Pourquoi considérez-vous que la véritable rupture se produit avec
l’avènement de la pensée de Spinoza ?
Évidemment, si on se situe dans le seul contexte français, la rupture ne
peut commencer qu’à partir de 1715, c’est-à-dire avec la mort de Louis XIV.
Mais, selon moi, les cadres nationaux ne sont pas pertinents pour bien
comprendre le bouleversement majeur que représentent les Lumières dans
l’histoire de la pensée. Je pense que la véritable rupture philosophique est
advenue quelques décennies plus tôt, principalement en Hollande. La très
grande majorité des historiens anglais (et américains) pense qu’elle a lieu
en Angleterre, d’abord avec Hobbes, puis Locke, et surtout avec Newton.
L’influence de ce dernier dans le camp modéré est immense ès le XVIIIe
siècle, non seulement en science mais aussi en philosophie. Il a en effet
créé un système, qu’on peut appeler physico-théologique, où il explique la
construction de la réalité en intégrant des éléments scientifiques à des
concepts philosophiques et théologiques et cela a vraiment marqué les
esprits dans toute l’Europe. Voltaire par exemple a toujours dit que le
nouveau système philosophique avait un socle d’idées anglaises. Il évoque
même très souvent la «supériorité de la philosophie anglaise», idée très
répandue alors. Au contraire, les intellectuels se rattachant aux Lumières
radicales ne sont pas anglophiles, ce qui est une différence très
intéressante.
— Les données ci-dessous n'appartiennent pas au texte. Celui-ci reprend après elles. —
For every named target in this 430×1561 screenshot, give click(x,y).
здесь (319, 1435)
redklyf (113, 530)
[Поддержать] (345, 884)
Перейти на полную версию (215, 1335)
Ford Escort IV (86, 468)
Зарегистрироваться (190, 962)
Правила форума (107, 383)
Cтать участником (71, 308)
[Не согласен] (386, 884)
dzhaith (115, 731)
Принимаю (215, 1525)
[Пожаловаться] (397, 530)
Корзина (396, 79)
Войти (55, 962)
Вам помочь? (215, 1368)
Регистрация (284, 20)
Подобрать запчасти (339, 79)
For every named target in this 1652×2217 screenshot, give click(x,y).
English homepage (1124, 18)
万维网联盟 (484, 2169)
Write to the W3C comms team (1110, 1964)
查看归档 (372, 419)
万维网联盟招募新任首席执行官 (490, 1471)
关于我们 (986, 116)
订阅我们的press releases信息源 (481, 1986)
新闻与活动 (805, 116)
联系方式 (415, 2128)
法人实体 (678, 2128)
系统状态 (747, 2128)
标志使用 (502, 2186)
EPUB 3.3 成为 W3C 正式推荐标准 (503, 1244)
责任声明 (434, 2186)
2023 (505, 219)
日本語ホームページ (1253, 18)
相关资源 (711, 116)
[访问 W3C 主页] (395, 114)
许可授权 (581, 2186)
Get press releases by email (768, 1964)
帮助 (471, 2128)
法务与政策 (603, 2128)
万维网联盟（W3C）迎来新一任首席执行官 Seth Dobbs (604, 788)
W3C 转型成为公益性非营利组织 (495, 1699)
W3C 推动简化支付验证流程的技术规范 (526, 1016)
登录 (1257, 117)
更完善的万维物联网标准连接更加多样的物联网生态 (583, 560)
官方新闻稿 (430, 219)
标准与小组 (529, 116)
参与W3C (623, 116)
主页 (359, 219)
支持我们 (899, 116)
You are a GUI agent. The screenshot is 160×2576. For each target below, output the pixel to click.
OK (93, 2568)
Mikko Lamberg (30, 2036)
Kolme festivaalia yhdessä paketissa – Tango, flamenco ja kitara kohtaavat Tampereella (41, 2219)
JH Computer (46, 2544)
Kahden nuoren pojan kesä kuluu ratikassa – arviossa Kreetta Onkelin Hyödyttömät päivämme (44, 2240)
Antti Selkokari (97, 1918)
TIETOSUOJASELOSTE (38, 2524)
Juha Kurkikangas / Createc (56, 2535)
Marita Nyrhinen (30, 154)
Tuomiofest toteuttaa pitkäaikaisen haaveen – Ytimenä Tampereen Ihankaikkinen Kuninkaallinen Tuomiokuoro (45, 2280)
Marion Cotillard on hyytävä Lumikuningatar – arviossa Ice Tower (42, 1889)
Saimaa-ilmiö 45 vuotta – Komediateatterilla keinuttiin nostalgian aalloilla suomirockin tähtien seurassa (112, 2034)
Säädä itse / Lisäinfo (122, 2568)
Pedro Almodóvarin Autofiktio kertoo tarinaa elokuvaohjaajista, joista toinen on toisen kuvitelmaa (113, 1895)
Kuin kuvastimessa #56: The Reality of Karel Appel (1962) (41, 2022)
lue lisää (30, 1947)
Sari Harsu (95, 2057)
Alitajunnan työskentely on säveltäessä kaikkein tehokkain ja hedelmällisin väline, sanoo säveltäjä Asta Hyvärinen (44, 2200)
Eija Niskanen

Cependant, pour bien comprendre ce qu’ont pu être les
Lumières, il est nécessaire de se pencher sur les grands débats de l’époque
au lieu de se limiter aux penseurs dans chaque pays. C’est seulement ainsi
qu’on peut voir comnent sont travaillées les grandes questions con le rôle
de la religion dans la vie, la magie, la démonologie, etc. Or, je pense que
la première vraie rupture provient de la philosophie cartésienne, et donc de
la Hollande. Il faut se souvenir (notamment en France !) que Descartes vit
en Hollande. Or ce sont ses livres qui provoquent un bouleversement dans la
pensée et l’enseignement, mais aussi sein de l’Église réformée hollandaise
et de la vie culturelle en général. Turgot avait raison de dire que les
écrits de Descartes sont une «révolution totale». Mais celle-ci n’intervient
que dans le domaine de la pensée, de la philosophie. Peu après, commencent à
être comprises les conséquences pratiques de ce bouleversement, qui sont
aussi sociales et politiques. C’est là le début du cycle de Spinoza : avec
ses amis et alliés, il crée un système de pensée beaucoup plus large, en y
intégrant des éléments de Machiavel, de Descartes, de Hobbes, etc. Ensuite,
notamment avec Pierre Bayle (qui lui aussi était un Français exilé en
Hollande), se développe un milieu intellectuel radical révolutionnaire très
subversif qui prend de l’ampleur. Je crois que là intervient le véritable
commencement des Lumières.
Votre travail peut surprendre du fait de votre volonté de ne pas concevoir
les Lumières à travers les seuls cadres nationaux. Vous insistez sur le fait
que les Lumières radicales se caractérisent en tant que mouvement
unificateur de l’Europe de la pensée.
Je pense en effet que c’est un mouvement fondamentalement unificateur.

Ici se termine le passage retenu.